While dealing with the potential threat of the coronavirus from a health perspective remains the main priority, Prime Minister Dr Keith Rowley is concerned about the potential financial fallout should the virus linger longer than expected.
“We are a nation that has a very significant reliance on the external markets and the external economy,” said the Prime Minister, who said while certain protocols have been put in place as safeguards should the coronavirus arrive in T&T, he continued to look at the impact the virus had on neighbouring economies which could affect our own.
“There are some bigger issues here for us. As we look at the effect that this threat of the virus is having on the international trading community, we in Trinidad and Tobago have serious exposure,” Dr Rowley said at yesterday’s post-Cabinet press briefing.
“For example, we’ve seen the record collapse of the stock exchange. Don’t think we are not involved in that. The performance of our Heritage Fund is directly impacted by the performance of the stock exchange because that is where that investment largely lies. If the stock exchange is doing well then our earnings are doing well.
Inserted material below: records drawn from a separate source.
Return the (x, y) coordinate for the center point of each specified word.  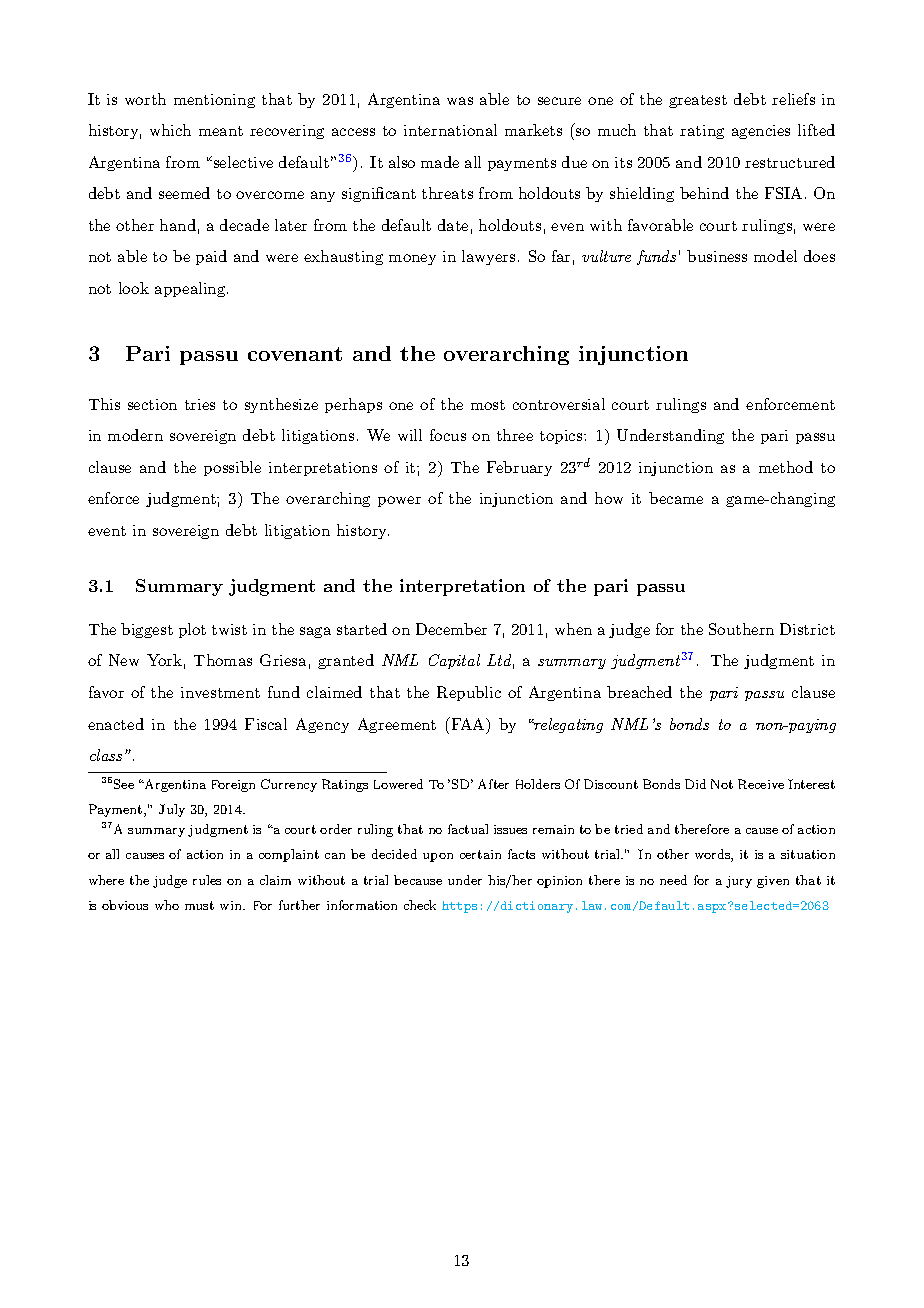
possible (232, 468)
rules (207, 880)
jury (739, 882)
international (450, 130)
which (170, 130)
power (399, 501)
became (676, 498)
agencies (761, 132)
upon (438, 857)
If the exchange is doing badly for whatever reason, then we have concerns there.”
Rowley, who addressed the press briefing before leaving to attend a funeral in his constituency, said the virus could hinder T&T trade and manufacturing sectors.
“We also are trading in products for which the demand is of interest to us because if the demand is not there then the prices of those products that we trade in would fall,” he said.
Some concern was also attached to the performance of the energy sector.
“Yesterday I was looking at the performance in the gas and oil sector and there are some serious developments there largely driven by concerns that the Chinese economy may not be as robust as it was predicted to be,” Rowley said.
While he is hopeful the country can avoid any cases of the virus coming to our shores, he said given the wide diaspora this country has worldwide, there is the possibility that returning nationals will come from affected countries.
“Given the connections that we have and the businesses that we do around the world, it is quite likely that somewhere along the way we could be exposed to persons who are infected being in our border or coming to us as nationals who have every right to return to Trinidad and Tobago.
“We cannot deny access to nationals of Trinidad and Tobago if they choose to return to Trinidad and Tobago and we have certain protocols in place.”